Built for Indiana manufacturers.

Tax, accounting, and advisory for Northeast Indiana manufacturers — section 179, bonus depreciation, R&D credit, job costing, and the year-round planning that comes with capital-intensive operations.

Indiana manufacturing — CNC fabrication shop floor served by Warrior CPA for tax planning and accounting

Northeast Indiana manufacturing is an $8B economic engine — toolmakers, fabricators, GM, Fort Wayne Metals, Shambaugh, and a dense supply chain. We work with manufacturers across the size spectrum, from 5-person shops to multi-plant operations.

Manufacturing tax has specifics: depreciation strategy, R&D credits for process improvements, inventory methods (FIFO/LIFO/specific-ID), and the bonus-depreciation phase-down currently in motion. These move money — they should be modeled, not left to default.

Why does manufacturing tax planning matter more than service-business planning?

Manufacturers buy equipment, build inventory, hire skilled labor, and run on tighter margins than most service businesses. Each of those has tax levers — section 179 and bonus depreciation on equipment, R&D credit for process work, inventory method choices, Indiana's manufacturing exemption from sales tax — and the levers compound.

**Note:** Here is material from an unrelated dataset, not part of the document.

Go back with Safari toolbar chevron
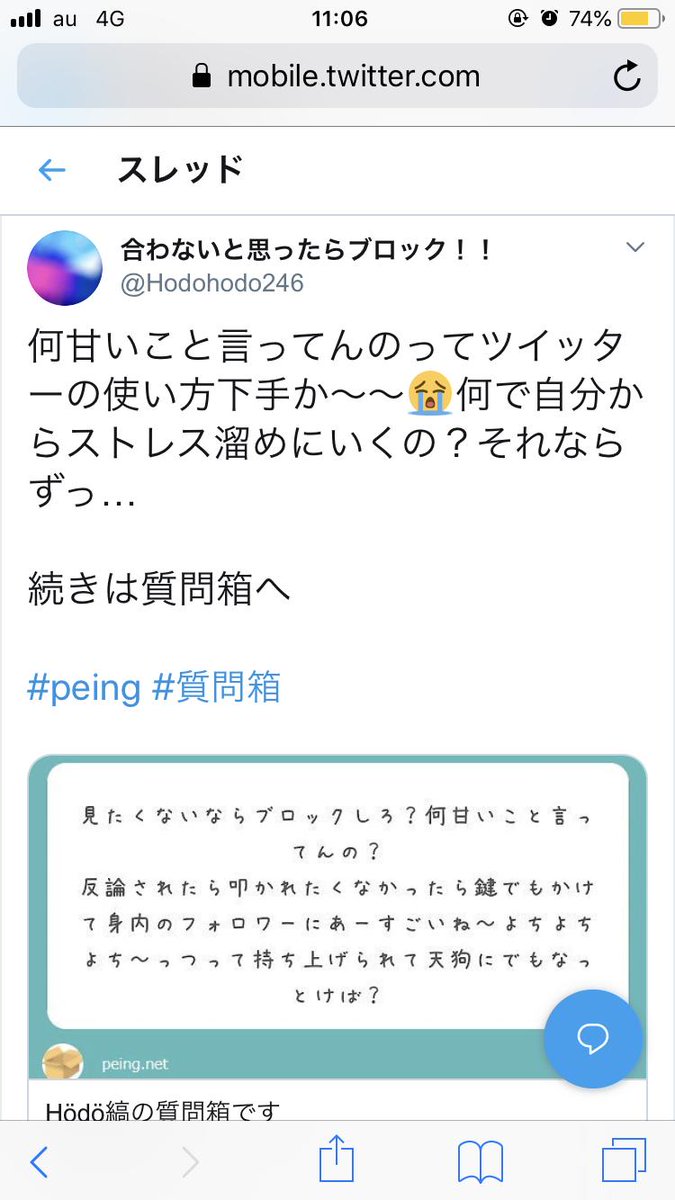675x1200 pixels. click(38, 1162)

A manufacturer without a year-round CPA is leaving money in tax that could be in retained earnings.

What's the R&D credit and does my Indiana manufacturer qualify?

The federal R&D credit (and Indiana's state version) rewards spending on qualified research and experimentation — which manufacturers do constantly: new tooling, process improvements, custom fixtures, prototype development. Many manufacturers underclaim it.

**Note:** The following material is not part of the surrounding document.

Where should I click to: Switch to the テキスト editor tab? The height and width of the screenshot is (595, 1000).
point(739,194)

Qualification requires meeting four tests (technological uncertainty, process of experimentation, qualified research, qualified expense). We model whether the credit is worth pursuing before incurring documentation overhead — for most manufacturers above $1M in qualified spend, it is.

How is the bonus-depreciation phase-down affecting Indiana manufacturers?

Bonus depreciation dropped to 80% in 2023, 60% in 2024, 40% in 2025, and is set to be 20% in 2026 before sunsetting (absent legislative change). Indiana doesn't conform — there's a state add-back, so the Indiana benefit is different than federal. Timing of major equipment purchases now matters more, and we model it explicitly.

Common questions

Manufacturing — questions we get

Do you handle inventory accounting?
Yes — FIFO, weighted-average, and specific-identification methods are routine. LIFO we'll model but rarely recommend given complexity vs. benefit for most NE Indiana manufacturers.
What about Indiana's manufacturing sales tax exemption?
Indiana exempts manufacturing equipment used directly in production from sales tax. We help set up the exemption certificates and audit-defense documentation.
Do you do job costing for custom manufacturers?
Yes — we set up job costing in QuickBooks or your industry system (e.g., E2 Shop). Per-job margin reporting drives quoting accuracy.
Can you help with Indiana economic development tax credits?
Yes — IEDC (Indiana Economic Development Corporation) credits for job creation, capital investment, and training are worth pursuing when thresholds are met. We coordinate applications.
How do you handle workers' comp for manufacturers?
Coordinated with your carrier. We help with class-code accuracy (correct class can save 20%+ on premiums) and year-end audits.
Do you offer fractional CFO for manufacturers?
Yes — manufacturers are the second-largest segment of our fractional CFO book. Cash-flow modeling, capacity planning, and capital decisions are common engagements.